Sleep paralysis may seem like a Surrealist metaphor, but it’s a very real health condition that affects roughly 8 percent of the population. It renders people who are on the brink of wakefulness — either falling asleep or waking up — temporarily unable to move or react, often while experiencing terrifying and vivid hallucinations.

After struggling with the disorder throughout his life, photographer Nicolas Bruno decided to incorporate it into his work.

“Sleep paralysis is a daunting condition,” Bruno told The Huffington Post. “Your conscious mind begins to go into a panic, which induces terrifying visuals that often engage with the sufferer, such as looming dark figures or heavy pressures on one’s chest.”

Sleep paralysis is a wonky byproduct of healthy brain functionality, suggests science writer Sam Kean, who has authored a book on the quirks of neuroscience. He writes that the condition is related to miscommunication among the three main parts of the brain: the “reptilian” brain that controls basic functions like heart rate, the “mammalian” brain that processes sense and memory, and the “primate” brain, which controls decision-making and complex thought.

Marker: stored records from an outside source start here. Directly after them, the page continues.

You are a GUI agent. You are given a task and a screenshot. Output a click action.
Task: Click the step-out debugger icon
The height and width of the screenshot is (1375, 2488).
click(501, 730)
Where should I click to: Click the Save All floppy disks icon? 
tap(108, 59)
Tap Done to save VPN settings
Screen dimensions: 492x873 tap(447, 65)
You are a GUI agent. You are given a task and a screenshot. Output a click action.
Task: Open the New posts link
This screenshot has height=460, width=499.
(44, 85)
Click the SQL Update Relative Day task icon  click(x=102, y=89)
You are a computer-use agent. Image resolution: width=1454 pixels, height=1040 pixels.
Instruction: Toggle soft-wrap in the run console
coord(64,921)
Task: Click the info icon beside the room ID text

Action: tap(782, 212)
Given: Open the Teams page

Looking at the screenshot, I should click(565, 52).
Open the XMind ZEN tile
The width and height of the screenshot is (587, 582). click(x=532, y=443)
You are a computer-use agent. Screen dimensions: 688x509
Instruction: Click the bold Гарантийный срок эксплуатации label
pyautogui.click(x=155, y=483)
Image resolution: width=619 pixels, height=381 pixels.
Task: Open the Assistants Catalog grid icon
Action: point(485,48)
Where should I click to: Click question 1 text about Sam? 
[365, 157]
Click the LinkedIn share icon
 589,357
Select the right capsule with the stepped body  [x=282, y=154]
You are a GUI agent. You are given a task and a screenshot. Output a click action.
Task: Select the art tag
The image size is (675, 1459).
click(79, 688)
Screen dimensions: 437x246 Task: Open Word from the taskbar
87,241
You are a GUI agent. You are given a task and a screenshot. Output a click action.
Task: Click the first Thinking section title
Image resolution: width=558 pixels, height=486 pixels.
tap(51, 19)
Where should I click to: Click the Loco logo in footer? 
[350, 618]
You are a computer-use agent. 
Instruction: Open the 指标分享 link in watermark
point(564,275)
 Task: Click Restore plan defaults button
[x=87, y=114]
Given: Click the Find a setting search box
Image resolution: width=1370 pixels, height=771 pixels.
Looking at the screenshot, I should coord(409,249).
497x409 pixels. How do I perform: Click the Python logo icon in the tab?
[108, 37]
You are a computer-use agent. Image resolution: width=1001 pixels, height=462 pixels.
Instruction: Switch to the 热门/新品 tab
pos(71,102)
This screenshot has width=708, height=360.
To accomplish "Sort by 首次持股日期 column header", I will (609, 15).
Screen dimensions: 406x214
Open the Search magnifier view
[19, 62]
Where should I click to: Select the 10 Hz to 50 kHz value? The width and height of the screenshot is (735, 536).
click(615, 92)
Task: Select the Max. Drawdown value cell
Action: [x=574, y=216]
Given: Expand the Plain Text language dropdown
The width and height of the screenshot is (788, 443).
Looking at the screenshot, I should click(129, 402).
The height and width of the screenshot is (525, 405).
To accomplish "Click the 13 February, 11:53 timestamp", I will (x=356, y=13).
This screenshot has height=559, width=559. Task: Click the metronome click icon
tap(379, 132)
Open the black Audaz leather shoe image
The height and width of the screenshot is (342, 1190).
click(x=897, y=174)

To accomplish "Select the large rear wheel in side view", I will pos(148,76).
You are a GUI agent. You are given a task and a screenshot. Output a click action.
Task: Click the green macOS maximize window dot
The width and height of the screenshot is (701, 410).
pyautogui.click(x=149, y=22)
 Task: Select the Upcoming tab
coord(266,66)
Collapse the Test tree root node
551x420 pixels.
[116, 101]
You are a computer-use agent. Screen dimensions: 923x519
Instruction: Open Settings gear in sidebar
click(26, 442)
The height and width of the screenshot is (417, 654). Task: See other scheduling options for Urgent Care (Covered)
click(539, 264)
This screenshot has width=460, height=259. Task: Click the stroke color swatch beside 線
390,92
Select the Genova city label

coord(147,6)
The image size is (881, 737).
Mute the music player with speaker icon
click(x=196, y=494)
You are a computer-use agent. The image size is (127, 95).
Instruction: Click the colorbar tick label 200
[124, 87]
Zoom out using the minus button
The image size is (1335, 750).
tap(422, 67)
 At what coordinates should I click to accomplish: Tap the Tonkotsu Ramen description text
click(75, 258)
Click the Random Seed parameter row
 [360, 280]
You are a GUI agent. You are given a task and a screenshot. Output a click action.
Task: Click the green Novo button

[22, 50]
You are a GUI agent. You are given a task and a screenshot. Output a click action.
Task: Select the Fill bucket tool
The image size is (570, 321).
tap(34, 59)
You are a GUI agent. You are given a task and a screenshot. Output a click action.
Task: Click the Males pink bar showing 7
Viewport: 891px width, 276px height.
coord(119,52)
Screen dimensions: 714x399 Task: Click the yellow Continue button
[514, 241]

While these parts usually work together just fine, communication can get mixed up, causing strange conditions like sleep paralysis. Basically, when your mind “wakes up” during a dream but your body remains physically immobile, it creates a perfect storm for hallucinations. There’s a dissociation between the activity of the brain and the physical stillness of REM sleep, one sleep study explains.

The disorder has been linked to traumatic life incidents, anxiety and depression. A 2011 analysis of sleep paralysis research indicates that psychiatric patients with panic disorders are most likely to suffer from the condition.